#### [Task directions]
Nothing below is to be printed except the lines between the line holding "Task: Click the blue circle next to Bleu" and the line holding "This screenshot has width=1200, height=628.", inclusive, each exactly as it appears.

#### [Supplied records]

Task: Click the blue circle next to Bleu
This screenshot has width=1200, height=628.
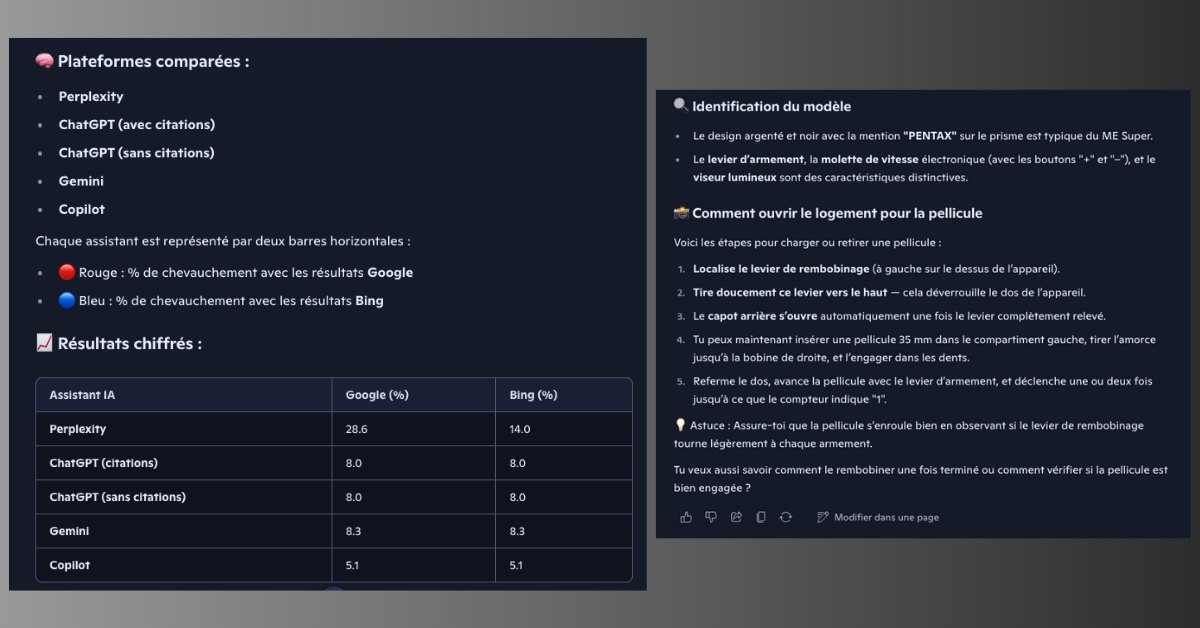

* * *

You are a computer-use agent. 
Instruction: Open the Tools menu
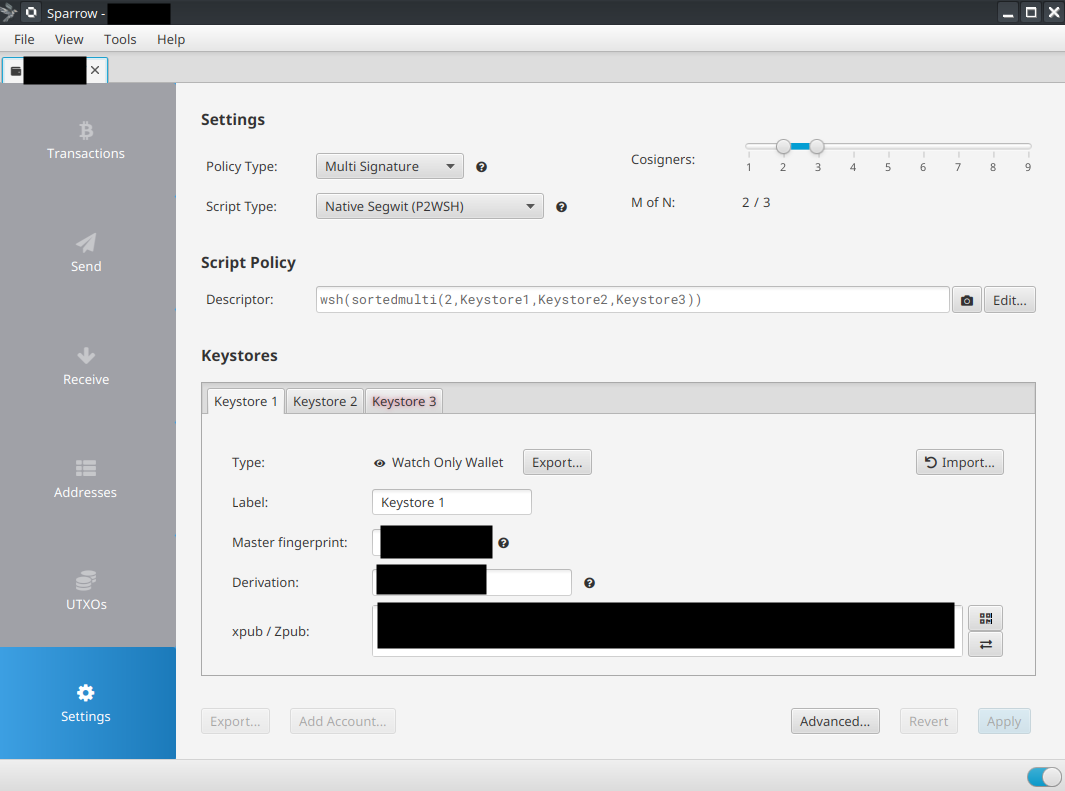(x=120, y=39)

---

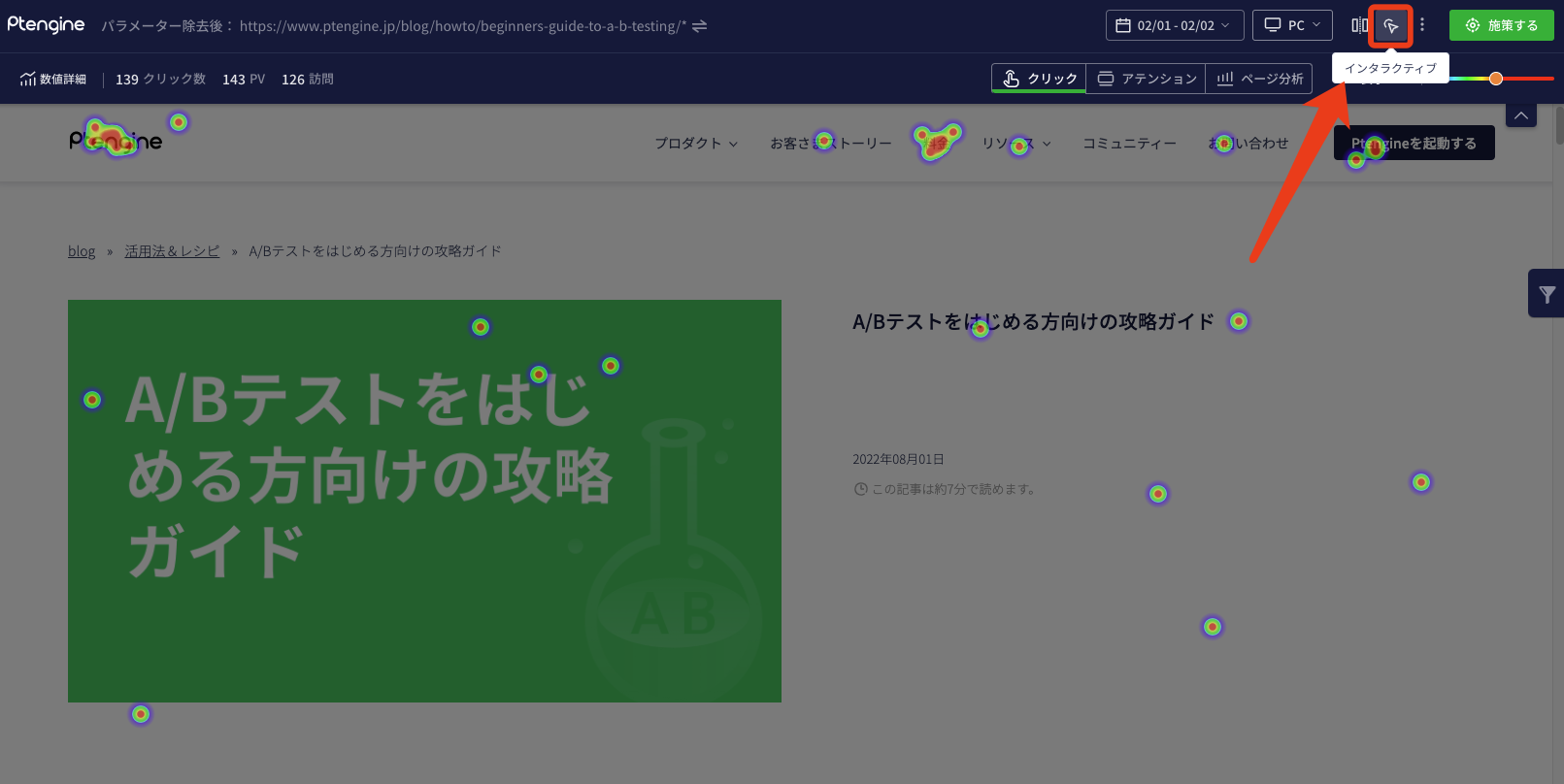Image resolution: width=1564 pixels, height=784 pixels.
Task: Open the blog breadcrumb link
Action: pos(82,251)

#### [Result below]
Task: Click the blue circle next to Bleu
This screenshot has width=1200, height=628.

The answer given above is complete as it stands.